Se Maria e José têm alguma terracota à mostra, já as muitas lacunas na carnação do Menino foram preenchidas, porque eram demasiado evidentes. Foi feita "uma integração cromática", o nome técnico que Laura Romão prefere usar.

Remontar num
terço do espaço
A vaca, que existe, ficou de fora do presépio. Já que faltava o burro, optou-se por tirar a vaca, uma figura não muito interessante e que ocupa demasiado espaço. Uma das dificuldades da remontagem do presépio no museu foi a falta de espaço, porque a Casa do Presépio tem cerca de um terço da área original, tendo sido reduzida em 1983 para fazer umas escadas e casas-de-banho.
Para as peças voltarem à Casa do Presépio foi preciso construir uma nova cenografia, uma vez que a barroca, com a cortiça a imitar os montes, tinha desaparecido. A opção foi não inventar, porque não há uma ideia de como a original terá sido, e fazer uma cenografia contemporânea. "A cenografia vive muito da luz. A ideia foi anular o espaço e tentar dramatizar as peças pela luz", diz Ricardo Viegas, o designer que fez a nova cenografia.
O fundo é azul, com várias gradações, tornando-se algumas vezes eléctrico através de luz florescente, como no último plano, onde estão as arquitecturas que sugerem a cidade de Jerusalém. "O que era importante era manter a relação das peças umas com as outras: os olhar, as escalas, até mesmo de contexto, porque algumas cenas bíblicas tem a sua localização própria", afirma Viegas.

Ombro a ombro
com as esculturas
No século XVIII, que Alexandre Pais descreve como o século dos presépios, o espectador era mais um dos adoradores, porque podia entrar para dentro da Casa do Presépio.
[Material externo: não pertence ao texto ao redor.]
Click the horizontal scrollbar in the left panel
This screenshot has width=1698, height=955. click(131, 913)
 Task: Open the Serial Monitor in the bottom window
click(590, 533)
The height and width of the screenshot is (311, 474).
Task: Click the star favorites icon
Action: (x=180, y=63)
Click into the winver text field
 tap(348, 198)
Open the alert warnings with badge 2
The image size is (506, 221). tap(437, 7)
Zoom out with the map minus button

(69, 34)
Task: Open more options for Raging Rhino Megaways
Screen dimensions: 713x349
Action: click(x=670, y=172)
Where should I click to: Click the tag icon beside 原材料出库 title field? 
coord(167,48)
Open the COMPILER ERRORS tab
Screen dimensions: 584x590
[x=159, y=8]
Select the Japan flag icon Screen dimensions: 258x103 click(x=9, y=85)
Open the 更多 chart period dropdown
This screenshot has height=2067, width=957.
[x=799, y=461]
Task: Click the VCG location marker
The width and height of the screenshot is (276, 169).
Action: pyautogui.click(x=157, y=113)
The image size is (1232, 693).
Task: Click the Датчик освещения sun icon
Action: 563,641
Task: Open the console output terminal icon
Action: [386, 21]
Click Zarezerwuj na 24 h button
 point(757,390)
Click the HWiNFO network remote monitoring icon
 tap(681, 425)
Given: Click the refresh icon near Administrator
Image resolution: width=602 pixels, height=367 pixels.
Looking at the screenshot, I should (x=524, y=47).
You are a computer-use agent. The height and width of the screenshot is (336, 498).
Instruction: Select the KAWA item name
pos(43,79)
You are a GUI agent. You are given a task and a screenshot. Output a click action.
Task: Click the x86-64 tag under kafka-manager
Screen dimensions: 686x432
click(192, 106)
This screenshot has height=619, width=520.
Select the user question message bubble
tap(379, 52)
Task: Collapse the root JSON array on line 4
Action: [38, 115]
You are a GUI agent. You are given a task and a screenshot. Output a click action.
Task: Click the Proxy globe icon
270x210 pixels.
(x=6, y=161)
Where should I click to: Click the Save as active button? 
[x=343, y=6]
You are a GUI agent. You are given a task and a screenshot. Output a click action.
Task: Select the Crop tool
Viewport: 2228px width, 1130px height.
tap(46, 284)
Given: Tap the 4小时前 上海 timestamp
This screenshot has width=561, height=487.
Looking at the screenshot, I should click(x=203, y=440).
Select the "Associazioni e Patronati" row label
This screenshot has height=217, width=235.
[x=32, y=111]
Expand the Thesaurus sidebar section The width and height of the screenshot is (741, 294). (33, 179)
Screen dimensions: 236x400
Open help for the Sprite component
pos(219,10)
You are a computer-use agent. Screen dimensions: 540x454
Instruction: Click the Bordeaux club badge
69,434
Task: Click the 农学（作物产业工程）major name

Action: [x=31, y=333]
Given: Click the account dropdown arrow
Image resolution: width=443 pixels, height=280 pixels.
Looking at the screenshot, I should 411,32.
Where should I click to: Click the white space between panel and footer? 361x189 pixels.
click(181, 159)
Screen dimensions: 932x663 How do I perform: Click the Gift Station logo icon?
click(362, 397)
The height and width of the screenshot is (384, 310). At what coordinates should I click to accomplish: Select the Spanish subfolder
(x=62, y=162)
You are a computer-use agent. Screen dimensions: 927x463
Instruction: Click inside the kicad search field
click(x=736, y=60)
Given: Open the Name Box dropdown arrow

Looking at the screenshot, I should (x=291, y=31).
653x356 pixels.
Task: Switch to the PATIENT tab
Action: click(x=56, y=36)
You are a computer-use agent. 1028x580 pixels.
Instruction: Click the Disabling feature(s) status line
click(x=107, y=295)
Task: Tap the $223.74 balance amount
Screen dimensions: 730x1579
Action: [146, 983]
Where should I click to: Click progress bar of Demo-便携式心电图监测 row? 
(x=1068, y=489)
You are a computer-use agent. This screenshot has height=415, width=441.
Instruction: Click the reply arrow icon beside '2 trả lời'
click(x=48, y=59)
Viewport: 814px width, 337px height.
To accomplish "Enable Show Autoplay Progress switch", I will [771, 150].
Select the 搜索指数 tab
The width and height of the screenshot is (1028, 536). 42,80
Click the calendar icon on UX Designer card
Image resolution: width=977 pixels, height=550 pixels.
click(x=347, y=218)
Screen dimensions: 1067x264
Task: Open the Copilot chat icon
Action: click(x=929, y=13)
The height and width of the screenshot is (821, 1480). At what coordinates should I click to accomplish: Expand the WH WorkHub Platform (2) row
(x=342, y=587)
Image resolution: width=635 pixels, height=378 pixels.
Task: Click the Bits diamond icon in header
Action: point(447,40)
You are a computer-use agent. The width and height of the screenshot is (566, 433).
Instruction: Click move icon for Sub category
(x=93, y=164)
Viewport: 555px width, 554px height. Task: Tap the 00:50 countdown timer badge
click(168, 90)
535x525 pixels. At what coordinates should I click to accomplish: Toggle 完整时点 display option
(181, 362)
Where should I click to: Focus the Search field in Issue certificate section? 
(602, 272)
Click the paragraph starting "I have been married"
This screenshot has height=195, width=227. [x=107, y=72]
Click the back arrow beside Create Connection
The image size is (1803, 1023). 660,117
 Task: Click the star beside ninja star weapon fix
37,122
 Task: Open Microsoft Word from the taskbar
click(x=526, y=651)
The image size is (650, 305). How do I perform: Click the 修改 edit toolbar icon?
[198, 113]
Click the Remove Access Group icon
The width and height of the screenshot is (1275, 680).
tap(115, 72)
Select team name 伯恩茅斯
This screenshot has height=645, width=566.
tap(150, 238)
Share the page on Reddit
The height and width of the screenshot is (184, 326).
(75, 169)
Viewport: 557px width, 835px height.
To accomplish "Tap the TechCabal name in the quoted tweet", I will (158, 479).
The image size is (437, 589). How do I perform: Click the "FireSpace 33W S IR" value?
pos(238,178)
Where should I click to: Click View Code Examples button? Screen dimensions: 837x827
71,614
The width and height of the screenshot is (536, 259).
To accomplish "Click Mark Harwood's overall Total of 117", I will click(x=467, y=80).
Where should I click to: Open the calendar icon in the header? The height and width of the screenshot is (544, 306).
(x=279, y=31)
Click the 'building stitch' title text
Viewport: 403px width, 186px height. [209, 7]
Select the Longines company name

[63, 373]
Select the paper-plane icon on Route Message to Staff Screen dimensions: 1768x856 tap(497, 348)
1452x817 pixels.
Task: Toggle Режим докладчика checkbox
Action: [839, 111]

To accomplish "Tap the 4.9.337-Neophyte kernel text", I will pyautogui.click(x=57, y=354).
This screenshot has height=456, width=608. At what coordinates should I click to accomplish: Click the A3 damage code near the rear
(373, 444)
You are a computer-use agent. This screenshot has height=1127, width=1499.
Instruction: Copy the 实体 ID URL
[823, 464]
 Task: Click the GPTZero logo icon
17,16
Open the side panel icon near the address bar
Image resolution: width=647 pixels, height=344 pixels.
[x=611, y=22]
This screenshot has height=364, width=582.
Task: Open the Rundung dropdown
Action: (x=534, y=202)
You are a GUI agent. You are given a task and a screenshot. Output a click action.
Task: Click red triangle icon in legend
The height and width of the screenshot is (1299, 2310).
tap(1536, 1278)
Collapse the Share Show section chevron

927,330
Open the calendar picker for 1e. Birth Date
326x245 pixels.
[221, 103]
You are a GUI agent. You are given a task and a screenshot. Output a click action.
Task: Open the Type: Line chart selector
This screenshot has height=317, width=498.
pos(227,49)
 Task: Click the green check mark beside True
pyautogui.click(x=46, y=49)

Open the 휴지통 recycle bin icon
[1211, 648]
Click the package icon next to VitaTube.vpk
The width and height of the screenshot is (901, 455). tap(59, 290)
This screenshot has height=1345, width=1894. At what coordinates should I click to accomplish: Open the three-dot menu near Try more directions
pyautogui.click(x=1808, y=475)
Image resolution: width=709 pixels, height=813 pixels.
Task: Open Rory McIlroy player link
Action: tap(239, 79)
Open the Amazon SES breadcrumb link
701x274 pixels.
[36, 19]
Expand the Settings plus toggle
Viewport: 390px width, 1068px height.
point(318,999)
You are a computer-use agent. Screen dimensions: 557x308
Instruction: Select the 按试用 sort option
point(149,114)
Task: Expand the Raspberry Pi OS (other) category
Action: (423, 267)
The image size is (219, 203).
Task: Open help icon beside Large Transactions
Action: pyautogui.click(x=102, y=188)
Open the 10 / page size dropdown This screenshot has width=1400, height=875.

Lá dentro, ajoelhavam-se em veneração, ao lado de esculturas que chegam a ter 70 centímetros de altura. "Havia uma relação muito mais directa entre as esculturas e o espectador, numa atitude barroca. Ao ajoelharam-se, as pessoas ficavam praticamente à altura das imagens, era uma interacção ombro a ombro." É o que hoje se deve fazer, através do vidro, para ter o melhor ângulo de observação da Sagrada Família. De joelhos, perante o Menino.